PROBLEM STATEMENT » Check every line of the records below for the string "Februar" and copy the ones that have it.

EXTRACTED MATERIAL »
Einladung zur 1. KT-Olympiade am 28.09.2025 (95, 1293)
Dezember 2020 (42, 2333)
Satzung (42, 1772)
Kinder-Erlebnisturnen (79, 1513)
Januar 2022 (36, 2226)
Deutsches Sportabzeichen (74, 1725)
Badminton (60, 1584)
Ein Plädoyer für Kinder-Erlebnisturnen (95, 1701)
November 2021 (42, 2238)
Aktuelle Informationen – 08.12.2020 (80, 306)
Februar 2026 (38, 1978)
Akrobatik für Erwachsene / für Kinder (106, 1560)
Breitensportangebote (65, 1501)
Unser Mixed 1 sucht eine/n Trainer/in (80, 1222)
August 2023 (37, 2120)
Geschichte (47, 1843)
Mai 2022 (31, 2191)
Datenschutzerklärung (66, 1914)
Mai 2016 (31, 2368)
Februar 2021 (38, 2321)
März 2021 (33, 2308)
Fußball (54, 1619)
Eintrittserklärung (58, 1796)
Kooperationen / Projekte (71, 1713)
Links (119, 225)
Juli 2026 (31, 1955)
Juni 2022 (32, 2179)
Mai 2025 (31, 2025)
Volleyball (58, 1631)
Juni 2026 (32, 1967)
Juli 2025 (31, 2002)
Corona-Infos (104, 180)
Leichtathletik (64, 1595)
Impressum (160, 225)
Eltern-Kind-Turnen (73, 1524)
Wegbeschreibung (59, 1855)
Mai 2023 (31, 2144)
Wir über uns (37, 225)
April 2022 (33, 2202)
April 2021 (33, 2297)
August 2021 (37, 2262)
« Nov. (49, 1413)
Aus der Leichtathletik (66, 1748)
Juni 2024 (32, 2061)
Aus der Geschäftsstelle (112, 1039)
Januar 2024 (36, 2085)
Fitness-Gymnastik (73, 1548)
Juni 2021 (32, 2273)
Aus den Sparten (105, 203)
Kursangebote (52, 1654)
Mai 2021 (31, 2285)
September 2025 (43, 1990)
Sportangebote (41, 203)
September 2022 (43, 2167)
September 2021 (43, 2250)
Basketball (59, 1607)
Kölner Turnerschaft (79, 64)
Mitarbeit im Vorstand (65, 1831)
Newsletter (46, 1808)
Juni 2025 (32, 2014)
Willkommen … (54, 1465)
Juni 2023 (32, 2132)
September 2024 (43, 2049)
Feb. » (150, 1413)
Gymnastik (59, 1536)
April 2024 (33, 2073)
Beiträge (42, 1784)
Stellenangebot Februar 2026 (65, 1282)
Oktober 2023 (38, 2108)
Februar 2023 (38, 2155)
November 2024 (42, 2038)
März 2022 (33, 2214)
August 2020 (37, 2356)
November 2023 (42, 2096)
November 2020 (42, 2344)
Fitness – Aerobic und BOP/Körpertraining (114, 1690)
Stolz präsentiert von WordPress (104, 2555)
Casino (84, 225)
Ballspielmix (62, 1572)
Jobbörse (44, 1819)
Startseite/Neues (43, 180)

---

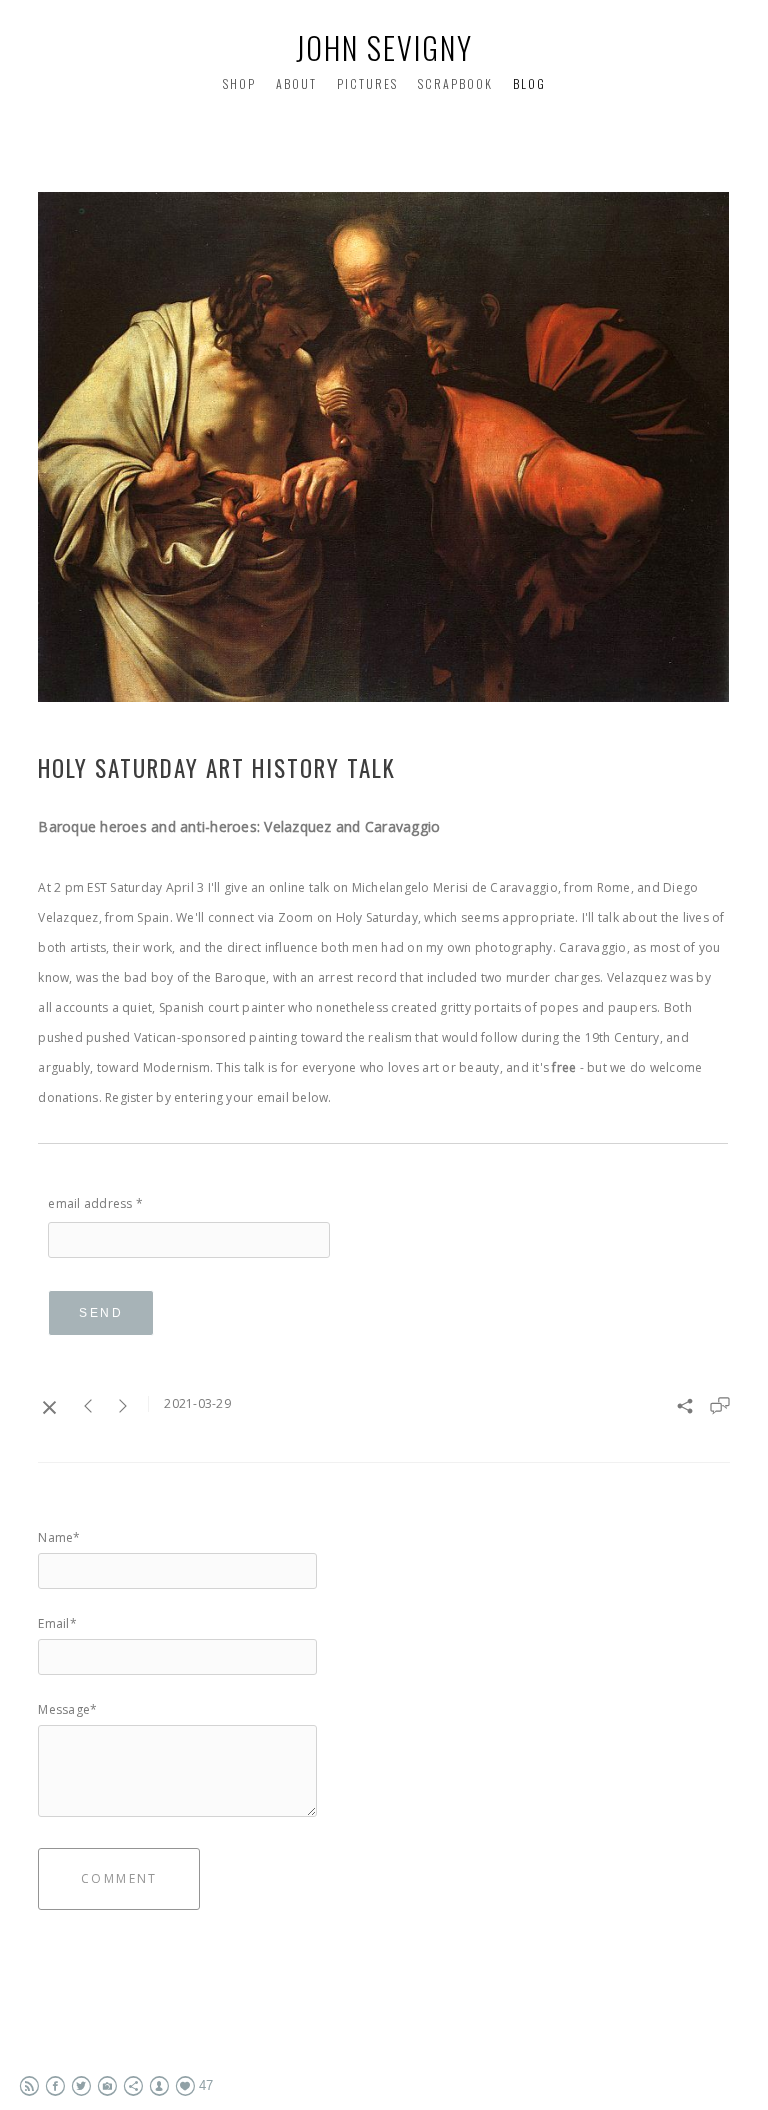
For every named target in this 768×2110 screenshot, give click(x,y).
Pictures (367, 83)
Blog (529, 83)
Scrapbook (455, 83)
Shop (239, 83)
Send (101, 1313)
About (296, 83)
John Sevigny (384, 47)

ANSWER AREA »
Februar 2026 (38, 1978)
Februar 2021 (38, 2321)
Stellenangebot Februar 2026 (65, 1282)
Februar 2023 (38, 2155)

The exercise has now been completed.